- QUESTIONS ON THE MATERIAL -
1. Name every person identified by name in the article on the Neighbors Saving Neighbors program.
2. Summarize the article on the Neighbors Saving Neighbors program in two sentences.
3. Carry on the article on the Neighbors Saving Neighbors program from its final sentence.

- PASSAGE -
'''
When Lew Simon introduced himself to his new neighbors at a potluck when he moved to The Villages in March 2004, he also introduced life-saving opportunity for his neighborhood and many others. Simon designed and started the Neighbors Saving Neighbors program, which now places AEDs in nearly 200 neighborhoods in The Villages, along with thousands of CPR/AED trained residents and more than 400 AED devices in place among residential streets.
“He fought extremely hard to get this going,” said Lt. John Longacre, emergency resource specialist with The Villages Public Safety Department, who now oversees the program.
“A good word for him would be tenacious. Tenacious and passionate about having this in our community.”
The Village of Glenbrook resident talked to his neighbors at the 2004 potluck about the concept of getting AEDs on the street. He said once he got support from his neighbors on getting two, he moved on to creating something bigger.
Simon was the first person to get an AED in his condominium in Longboat Key, where he lived before moving to The Villages. He said that while living there, one of his neighbors went into cardiac arrest and he had no idea, so he couldn’t help.
That’s what made getting a pager system for his street in The Villages so essential.
“I went to the fire chief here at the time and explained I’d like to have my CPR- and AED-trained people tied into a pager system, so when dispatch gets an emergency call, we know,” he said.
Simon met with officials with the local EMS agency at the time to see about making his plan a reality. He said he had a feeling they would tell him if they did this for him, they would have to do it for other neighborhoods.
“And that’s exactly what they told me,” he said. “But eventually, someone with EMS said that we absolutely should be doing this for everyone.”
Simon and public safety officials worked to create the Neighbors Saving Neighbors program. He said after his neighborhood saved its first sudden cardiac arrest victim, the program took off.
“That really proved the system worked,” he said. “And that is what led to everything else. That save led to the word getting out and people helping us get this off the ground.”
The program started out using the pager system with beepers, but changed to ReadyAlert after Simon met its CEO and co-founder, Happy Rideout, at a conference in 2010.
ReadyAlert sends an alert to cellphones and home phones, letting the user know there is a cardiac emergency in the area.
Each trained responder with the neighborhood program has their phone linked with ReadyAlert.
'''
Stored items:
'''
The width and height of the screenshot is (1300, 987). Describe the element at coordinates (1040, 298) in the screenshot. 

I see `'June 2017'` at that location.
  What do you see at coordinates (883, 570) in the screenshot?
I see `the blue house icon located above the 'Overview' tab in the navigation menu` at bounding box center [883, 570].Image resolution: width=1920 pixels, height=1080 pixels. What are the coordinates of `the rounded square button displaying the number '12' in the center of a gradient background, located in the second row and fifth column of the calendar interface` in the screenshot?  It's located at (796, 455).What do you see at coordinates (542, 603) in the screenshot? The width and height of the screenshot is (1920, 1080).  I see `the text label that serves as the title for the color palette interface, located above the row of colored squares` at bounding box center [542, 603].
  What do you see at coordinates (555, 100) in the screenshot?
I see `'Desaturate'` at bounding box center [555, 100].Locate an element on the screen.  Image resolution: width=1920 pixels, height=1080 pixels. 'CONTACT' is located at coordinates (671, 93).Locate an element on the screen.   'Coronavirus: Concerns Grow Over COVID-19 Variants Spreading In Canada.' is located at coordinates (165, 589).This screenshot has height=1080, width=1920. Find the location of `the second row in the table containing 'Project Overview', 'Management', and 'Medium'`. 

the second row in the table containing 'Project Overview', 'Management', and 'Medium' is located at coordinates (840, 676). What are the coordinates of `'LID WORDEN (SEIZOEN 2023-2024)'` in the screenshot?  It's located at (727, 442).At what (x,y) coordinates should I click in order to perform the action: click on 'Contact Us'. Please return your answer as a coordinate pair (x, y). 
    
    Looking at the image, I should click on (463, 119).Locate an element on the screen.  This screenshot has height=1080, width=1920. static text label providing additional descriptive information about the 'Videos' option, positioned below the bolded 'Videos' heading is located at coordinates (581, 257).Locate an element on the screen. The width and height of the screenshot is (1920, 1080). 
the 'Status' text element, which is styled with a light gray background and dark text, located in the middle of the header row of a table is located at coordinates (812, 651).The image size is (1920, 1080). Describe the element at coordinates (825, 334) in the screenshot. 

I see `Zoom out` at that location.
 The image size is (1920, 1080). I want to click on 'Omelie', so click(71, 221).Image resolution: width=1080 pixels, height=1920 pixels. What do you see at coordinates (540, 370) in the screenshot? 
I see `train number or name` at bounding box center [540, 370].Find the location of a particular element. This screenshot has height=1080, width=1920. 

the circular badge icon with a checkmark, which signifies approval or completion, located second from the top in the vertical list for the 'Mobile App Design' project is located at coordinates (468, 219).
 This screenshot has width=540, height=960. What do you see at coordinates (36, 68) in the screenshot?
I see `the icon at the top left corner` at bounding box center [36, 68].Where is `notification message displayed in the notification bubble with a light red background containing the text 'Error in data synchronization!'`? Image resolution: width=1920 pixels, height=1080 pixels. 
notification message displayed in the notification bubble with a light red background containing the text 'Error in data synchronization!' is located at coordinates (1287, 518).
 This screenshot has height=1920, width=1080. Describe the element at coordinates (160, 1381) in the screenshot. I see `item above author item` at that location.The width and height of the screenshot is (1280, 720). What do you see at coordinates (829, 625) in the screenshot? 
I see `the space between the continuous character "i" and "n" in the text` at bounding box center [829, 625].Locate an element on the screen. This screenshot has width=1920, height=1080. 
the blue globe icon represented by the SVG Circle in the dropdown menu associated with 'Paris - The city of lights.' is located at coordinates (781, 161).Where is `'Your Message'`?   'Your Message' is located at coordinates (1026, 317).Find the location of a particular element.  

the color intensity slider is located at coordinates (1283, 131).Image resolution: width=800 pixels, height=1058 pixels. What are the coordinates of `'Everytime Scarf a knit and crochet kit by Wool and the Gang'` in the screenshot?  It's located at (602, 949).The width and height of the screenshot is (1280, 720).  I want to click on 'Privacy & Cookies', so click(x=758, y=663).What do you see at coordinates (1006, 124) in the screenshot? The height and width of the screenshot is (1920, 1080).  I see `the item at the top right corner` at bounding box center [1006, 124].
'''
- TASK RESPONSES -
1. Lew Simon, Lt. John Longacre, Happy Rideout

2. Lew Simon, who moved to The Villages in March 2004, designed and started the Neighbors Saving Neighbors program, which now places AEDs in nearly 200 neighborhoods along with thousands of CPR/AED trained residents. After he and public safety officials created the program, it took off once his neighborhood saved its first sudden cardiac arrest victim, and it later switched from beepers to ReadyAlert, which alerts trained responders' phones to cardiac emergencies in the area.

3.
“People said they were really liking the ReadyAlert because they were carting around their cell phone all the time anyway,” Rideout said. “Response times went down to about 90 seconds.”
ReadyAlert now covers between 16,000 and 18,000 homes in The Villages, according to Rideout.
“The saves are the most rewarding part of all the work,” Simon said. “It is all about saving people.”
The former financial consultant has been involved with fire safety for decades, serving as a trustee of the fire protection district in 1982 Barrington, Illinois.
He shifted his focus to AEDs after one saved his father’s life.
“The AED is what brought him back, and he lived another four years,” Simon said.
Simon no longer teaches CPR, but still works to get the word out about the importance of the program.
“I still make presentations on the program when I can and whenever I’m asked to go,” he said. “I’ve traveled to Las Vegas, Denver, North Carolina and all over the state of Florida to make these presentations to other communities.”
Simon also spends his time working on four state committees — the Florida EMS Advisory Council, the Florida Fire Sprinkler Coalition, the Florida Fire and Emergency Incident Information System Technical Advisory Panel and the Florida State Firefighters Employment, Standards and Training Council.
Simon encourages every neighborhood to consider the program. Though the cost and responsibility can seem daunting, he said, it’s all well worth saving a life.
“The cost may seem large at first, but after breaking it up between homes it’s pretty minimal,” he said.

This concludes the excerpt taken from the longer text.